SOURCE MATERIAL:
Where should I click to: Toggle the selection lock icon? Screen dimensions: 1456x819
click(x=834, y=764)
---
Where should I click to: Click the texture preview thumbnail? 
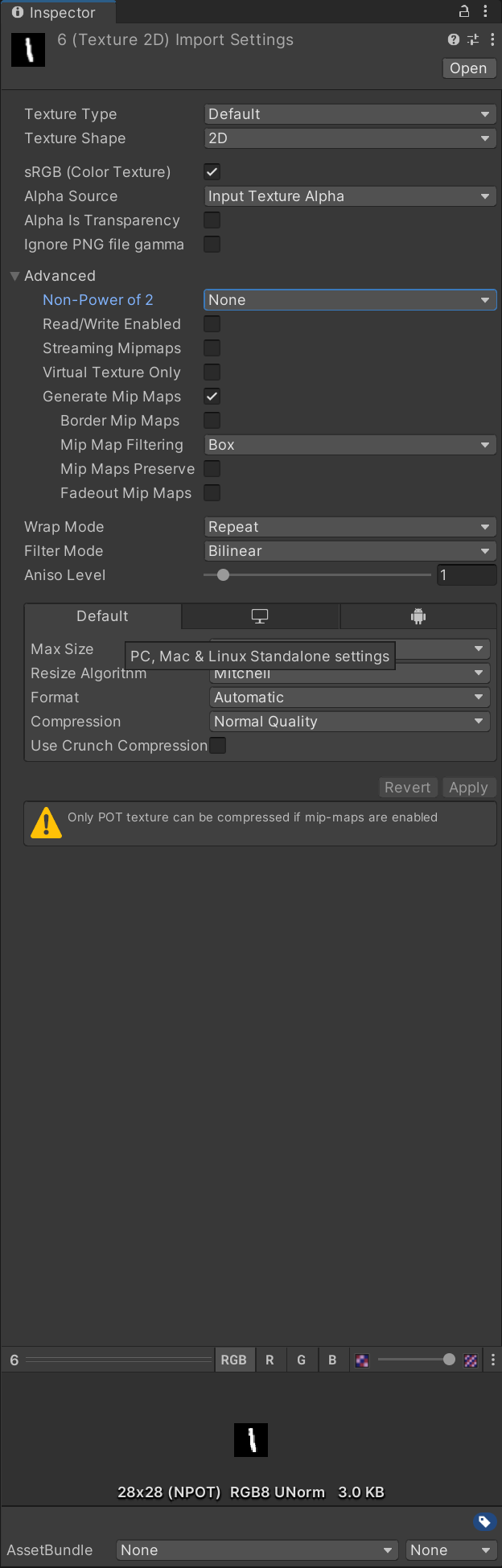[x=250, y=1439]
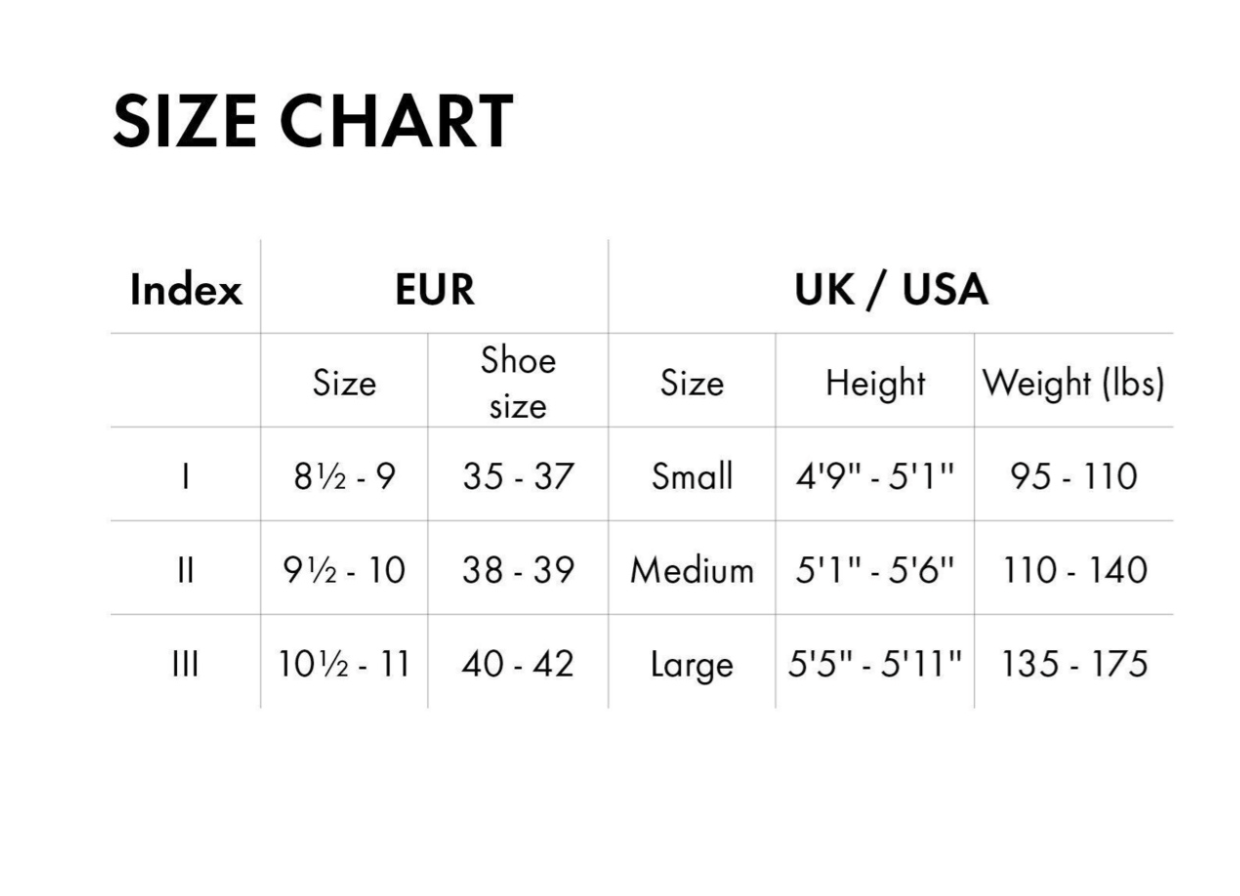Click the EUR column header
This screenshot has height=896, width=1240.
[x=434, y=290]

WRITTEN EXERCISE: Copy the records from the line with "Where should I click to: Toggle" up to and including the line with "click(x=834, y=764)", replacing "selection lock icon" with "selection lock button" and changing nothing else.

EXERCISE RESPONSE:
Where should I click to: Toggle the selection lock button? Screen dimensions: 1456x819
click(x=834, y=764)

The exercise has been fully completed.